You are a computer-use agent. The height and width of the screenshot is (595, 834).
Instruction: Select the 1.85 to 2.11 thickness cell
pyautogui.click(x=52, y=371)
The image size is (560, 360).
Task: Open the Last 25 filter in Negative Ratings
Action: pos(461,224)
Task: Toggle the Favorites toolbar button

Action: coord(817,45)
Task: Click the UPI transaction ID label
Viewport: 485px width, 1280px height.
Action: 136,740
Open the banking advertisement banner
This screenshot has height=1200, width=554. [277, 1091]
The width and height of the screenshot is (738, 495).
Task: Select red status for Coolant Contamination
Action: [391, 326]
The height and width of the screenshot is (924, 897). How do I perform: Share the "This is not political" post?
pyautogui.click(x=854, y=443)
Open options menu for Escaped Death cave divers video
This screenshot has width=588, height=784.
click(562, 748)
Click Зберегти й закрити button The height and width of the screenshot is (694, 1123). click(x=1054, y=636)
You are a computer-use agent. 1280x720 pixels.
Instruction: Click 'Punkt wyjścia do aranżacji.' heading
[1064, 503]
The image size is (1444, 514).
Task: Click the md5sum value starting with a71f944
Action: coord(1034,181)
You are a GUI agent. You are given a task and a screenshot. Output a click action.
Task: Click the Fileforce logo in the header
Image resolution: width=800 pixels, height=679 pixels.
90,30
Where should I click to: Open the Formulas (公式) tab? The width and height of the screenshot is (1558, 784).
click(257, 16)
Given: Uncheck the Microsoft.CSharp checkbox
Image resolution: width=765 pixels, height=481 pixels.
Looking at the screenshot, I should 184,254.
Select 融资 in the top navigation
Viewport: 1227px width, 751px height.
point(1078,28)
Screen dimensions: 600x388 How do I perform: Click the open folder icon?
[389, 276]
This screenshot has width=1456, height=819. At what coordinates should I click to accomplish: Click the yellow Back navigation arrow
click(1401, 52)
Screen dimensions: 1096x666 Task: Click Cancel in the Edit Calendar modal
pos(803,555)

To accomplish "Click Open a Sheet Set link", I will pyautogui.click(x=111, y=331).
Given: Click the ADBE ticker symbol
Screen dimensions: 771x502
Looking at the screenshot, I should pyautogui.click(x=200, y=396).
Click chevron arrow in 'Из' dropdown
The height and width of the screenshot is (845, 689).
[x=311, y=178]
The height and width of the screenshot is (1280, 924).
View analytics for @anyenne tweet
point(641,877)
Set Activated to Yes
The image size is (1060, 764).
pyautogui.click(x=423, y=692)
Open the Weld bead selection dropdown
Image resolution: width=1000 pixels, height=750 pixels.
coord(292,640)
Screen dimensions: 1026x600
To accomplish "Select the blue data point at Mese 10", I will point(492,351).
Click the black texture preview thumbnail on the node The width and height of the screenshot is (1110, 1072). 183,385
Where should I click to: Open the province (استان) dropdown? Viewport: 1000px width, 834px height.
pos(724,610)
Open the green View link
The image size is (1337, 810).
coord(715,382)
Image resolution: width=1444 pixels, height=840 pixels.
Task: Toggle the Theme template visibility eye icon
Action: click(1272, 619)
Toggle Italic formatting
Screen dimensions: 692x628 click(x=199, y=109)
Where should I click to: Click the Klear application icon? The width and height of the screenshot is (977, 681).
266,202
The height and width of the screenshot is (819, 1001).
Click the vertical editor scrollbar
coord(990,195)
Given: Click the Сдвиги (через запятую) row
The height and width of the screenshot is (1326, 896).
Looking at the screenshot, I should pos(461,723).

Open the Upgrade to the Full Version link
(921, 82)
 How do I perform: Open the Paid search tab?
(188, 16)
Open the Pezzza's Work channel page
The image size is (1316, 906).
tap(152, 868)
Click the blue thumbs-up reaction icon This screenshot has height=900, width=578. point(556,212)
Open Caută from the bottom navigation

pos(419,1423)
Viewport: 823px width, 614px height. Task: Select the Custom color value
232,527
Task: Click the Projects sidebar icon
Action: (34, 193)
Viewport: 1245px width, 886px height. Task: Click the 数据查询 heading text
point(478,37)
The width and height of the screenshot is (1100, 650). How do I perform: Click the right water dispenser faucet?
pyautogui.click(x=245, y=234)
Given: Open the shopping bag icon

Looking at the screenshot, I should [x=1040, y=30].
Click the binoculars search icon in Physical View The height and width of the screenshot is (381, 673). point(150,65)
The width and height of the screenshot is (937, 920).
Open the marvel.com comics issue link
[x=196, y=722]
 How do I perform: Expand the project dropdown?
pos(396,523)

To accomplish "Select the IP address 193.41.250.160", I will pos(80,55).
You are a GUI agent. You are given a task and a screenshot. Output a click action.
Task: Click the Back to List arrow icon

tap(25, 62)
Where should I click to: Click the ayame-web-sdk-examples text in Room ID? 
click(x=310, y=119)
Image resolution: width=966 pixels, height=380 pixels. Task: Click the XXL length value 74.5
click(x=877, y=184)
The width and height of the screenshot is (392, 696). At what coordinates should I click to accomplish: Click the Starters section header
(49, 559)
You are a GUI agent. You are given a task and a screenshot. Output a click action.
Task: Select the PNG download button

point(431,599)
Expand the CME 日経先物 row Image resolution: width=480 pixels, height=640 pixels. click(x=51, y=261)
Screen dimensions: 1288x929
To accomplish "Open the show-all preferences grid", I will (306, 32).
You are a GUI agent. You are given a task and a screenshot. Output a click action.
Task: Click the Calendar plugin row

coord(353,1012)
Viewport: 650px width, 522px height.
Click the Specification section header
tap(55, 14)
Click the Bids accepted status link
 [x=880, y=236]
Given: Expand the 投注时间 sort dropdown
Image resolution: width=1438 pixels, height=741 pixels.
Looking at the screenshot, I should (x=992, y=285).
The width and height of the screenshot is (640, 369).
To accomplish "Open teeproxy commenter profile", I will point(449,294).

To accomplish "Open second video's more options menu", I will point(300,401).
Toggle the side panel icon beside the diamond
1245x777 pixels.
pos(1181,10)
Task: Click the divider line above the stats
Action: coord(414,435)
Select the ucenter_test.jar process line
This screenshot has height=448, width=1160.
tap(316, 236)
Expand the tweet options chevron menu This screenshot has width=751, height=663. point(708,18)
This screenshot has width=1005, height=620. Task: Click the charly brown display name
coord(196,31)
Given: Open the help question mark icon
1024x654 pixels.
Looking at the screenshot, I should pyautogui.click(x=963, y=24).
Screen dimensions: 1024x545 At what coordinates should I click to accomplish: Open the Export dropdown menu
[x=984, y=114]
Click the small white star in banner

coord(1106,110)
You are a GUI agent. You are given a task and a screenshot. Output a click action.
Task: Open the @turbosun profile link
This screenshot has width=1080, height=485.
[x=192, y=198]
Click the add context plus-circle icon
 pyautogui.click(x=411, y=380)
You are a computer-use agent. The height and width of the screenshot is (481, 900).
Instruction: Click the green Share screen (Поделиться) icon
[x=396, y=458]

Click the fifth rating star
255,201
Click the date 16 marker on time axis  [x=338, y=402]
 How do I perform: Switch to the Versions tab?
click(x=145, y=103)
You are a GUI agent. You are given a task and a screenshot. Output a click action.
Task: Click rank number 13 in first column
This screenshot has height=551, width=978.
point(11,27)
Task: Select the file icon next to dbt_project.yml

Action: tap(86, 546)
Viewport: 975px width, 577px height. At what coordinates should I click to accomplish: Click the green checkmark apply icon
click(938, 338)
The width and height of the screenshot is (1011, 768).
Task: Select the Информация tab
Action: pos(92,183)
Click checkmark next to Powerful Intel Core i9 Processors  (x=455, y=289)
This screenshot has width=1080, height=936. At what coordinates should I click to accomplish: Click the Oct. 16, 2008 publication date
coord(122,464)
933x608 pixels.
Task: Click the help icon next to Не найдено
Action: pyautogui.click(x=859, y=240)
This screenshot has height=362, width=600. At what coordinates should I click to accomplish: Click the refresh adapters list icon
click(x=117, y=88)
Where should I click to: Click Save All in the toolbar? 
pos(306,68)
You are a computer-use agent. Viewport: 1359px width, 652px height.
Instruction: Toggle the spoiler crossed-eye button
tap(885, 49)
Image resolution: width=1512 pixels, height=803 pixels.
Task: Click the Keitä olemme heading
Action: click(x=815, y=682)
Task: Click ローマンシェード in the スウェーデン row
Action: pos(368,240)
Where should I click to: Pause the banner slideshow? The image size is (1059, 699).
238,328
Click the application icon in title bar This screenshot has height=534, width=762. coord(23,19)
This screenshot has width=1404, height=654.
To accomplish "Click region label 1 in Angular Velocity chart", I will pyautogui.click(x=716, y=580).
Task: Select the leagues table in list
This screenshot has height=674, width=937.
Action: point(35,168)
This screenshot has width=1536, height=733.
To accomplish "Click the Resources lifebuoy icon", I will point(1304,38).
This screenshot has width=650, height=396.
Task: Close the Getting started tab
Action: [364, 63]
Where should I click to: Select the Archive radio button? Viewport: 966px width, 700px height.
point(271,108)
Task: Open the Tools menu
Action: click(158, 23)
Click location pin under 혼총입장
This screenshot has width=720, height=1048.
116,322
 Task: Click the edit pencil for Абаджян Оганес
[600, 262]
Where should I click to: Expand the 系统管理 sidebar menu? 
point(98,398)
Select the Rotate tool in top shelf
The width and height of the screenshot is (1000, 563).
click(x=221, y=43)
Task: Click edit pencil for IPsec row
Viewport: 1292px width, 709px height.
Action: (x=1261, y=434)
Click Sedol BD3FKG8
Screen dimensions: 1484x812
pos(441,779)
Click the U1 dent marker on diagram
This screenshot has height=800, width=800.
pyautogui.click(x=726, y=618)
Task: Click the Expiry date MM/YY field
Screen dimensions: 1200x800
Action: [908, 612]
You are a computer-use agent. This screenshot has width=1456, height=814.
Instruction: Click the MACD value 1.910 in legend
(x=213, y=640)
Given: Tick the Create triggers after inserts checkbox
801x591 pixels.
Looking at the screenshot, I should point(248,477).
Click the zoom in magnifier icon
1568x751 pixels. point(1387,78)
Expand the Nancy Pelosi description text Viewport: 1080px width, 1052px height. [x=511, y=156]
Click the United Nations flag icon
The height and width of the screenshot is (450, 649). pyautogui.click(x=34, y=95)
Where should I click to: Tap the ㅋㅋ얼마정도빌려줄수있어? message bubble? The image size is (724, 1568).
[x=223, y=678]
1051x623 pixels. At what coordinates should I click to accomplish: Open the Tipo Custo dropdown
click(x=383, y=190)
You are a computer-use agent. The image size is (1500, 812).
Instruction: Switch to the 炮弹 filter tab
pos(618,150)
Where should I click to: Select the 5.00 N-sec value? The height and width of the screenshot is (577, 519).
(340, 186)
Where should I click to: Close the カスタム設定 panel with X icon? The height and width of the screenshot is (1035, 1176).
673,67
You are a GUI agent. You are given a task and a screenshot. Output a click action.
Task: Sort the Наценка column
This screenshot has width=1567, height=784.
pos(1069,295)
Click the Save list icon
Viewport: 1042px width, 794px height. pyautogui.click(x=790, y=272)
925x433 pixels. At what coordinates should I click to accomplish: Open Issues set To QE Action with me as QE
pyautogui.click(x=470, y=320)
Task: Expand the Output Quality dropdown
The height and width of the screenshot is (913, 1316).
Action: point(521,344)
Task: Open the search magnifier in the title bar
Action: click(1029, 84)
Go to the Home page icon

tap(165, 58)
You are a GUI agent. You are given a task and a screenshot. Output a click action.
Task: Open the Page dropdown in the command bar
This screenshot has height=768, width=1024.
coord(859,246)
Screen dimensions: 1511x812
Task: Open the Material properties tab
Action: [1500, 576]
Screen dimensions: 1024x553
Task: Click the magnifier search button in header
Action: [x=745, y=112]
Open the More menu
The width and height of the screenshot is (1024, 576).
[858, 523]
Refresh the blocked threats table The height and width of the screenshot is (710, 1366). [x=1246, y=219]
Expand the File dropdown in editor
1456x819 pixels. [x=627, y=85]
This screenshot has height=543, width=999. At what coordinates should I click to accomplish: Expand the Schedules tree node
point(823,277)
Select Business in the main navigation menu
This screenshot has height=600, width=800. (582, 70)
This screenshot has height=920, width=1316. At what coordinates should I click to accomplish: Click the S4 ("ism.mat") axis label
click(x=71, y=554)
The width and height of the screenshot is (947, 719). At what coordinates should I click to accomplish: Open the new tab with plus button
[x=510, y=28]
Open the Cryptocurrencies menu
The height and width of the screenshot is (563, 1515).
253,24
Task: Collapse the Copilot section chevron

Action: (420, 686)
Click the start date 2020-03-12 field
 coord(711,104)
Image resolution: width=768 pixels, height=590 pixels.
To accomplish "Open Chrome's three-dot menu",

━━━━━━━━━━━━━━━━━━━━━━━━━━━━━━

§ **EXERCISE REQUIREMENTS**
Among the entries above, the lines between the ones containing "1024x654 pixels." and "Task: Open the @turbosun profile link", inclusive, are to be transcribed exactly. No other line is to be given.

§ **OUTPUT FOR THIS EXERCISE**
1024x654 pixels.
Looking at the screenshot, I should pyautogui.click(x=963, y=24).
Screen dimensions: 1024x545 At what coordinates should I click to accomplish: Open the Export dropdown menu
[x=984, y=114]
Click the small white star in banner

coord(1106,110)
You are a GUI agent. You are given a task and a screenshot. Output a click action.
Task: Open the @turbosun profile link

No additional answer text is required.